Star Wars: The Last Jedi: it's amazing how this single film started this franchise tanking that was bought for billions and even had people appreciating the prequels more. From the bad writing, stale acting and stupid plot, this killed the enthusiasm for a decades long series.
The potential new ones: AC Shadows and GTA6: these two in the future have the possibility to kill their respective franchises. We are finding more and more on AC that it's looking like every wrong move has been taken and with how lackluster Mirage was received, it ain't looking good. GTA6 however, there's a possibility it'll simply be another Cyberpunk in just not meeting expectations which IS recoverable.
Just thought this was interesting to discuss seeing franchises both established and barely formed (cough Trench Crusade) killing themselves in a single release especially around our current time.
Oddly enough at the other end of the Arkham franchise I thought that decent video games had died.
So there I was having beaten up Bane quite brutally multiple times and the eternal henchmen mob that keeps on coming in while I'm doing so when I finally see that I need to hit a particular button to pull his mask tubes off.
I'd just about got over the whole notifications for discovering things and seeing when a friend came onto Steam and what they were playing but now I'd got a walkthru telling me what to do to progress in the game.
Well that just threw any immersion I had in the game out the window. I would still have been annoyed that I had to figure out a finishing move technique but I would have learned that's what you do at a particular part of a battle and been up for it for future battles. Having an instruction given, along with all the other notifications, just made the whole situation feel artificial.
I still enjoyed the game afterwards but that was when I knew that games weren't what they used to be.
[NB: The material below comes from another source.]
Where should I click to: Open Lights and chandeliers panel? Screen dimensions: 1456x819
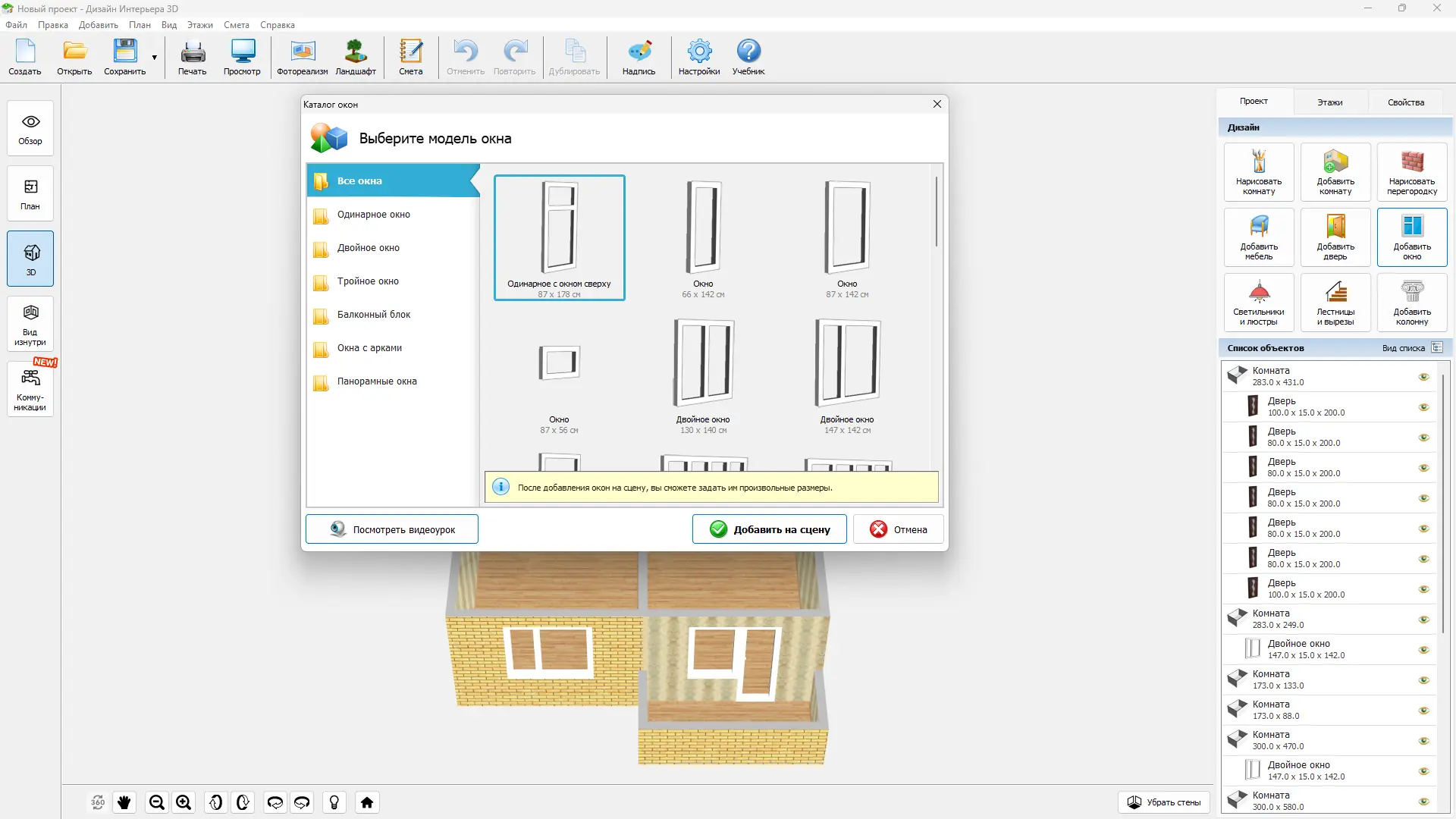tap(1258, 302)
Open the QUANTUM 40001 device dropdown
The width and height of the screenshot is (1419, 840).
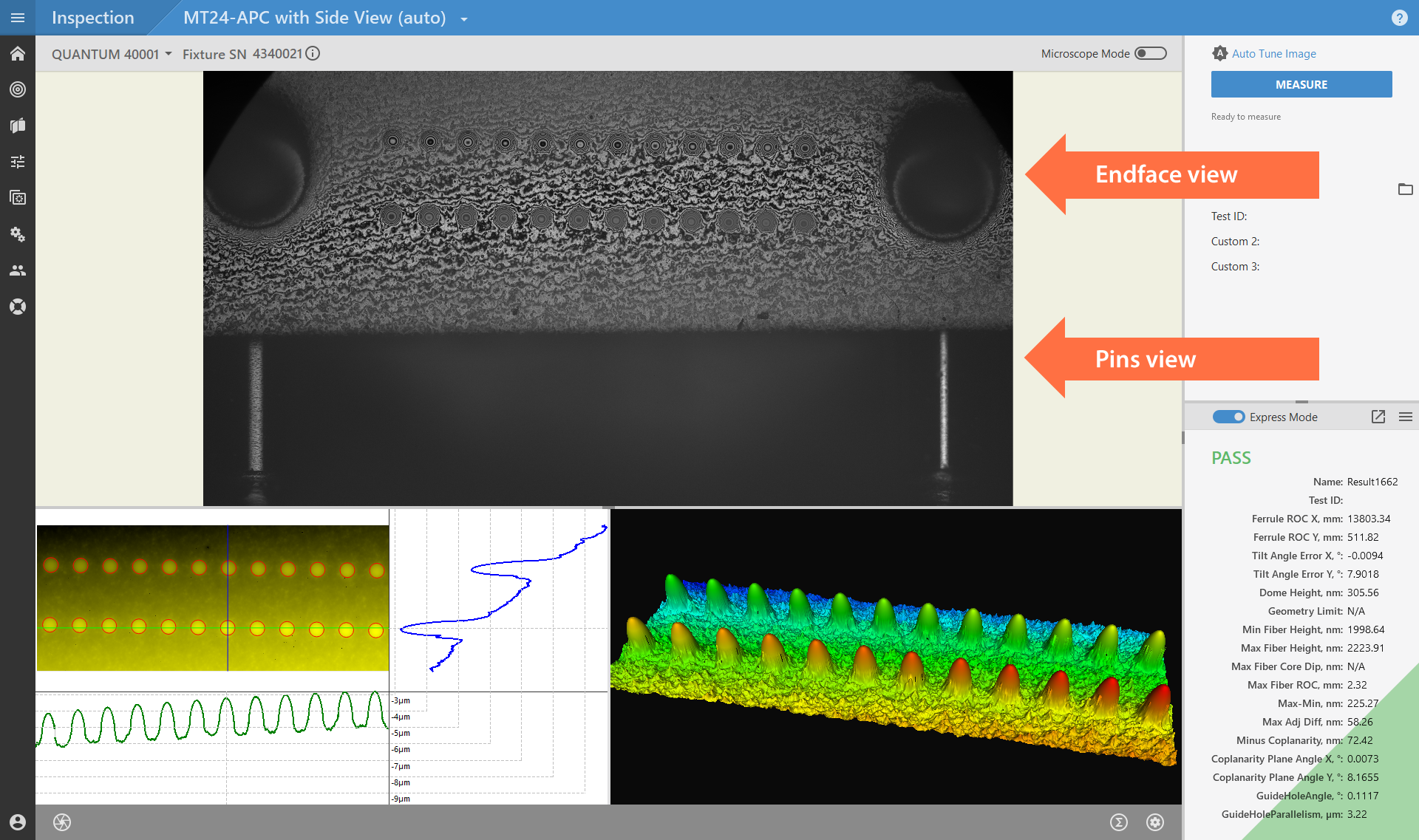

Halo 4 did that, twice. It started with "press f to win" when you pull some random monster down a lift shaft you're climbing in a derelict spaceship, and then ended with "press f to win" by slapping a blue plasma grenade on the big bad after however long you properly fought him.
Yeah I don't know if that was the inflection point but the casual shit definitely started getting worse. The backlash over all the handholding in the recent God of War might have gotten devs to take note though. It was literally "Press F to win".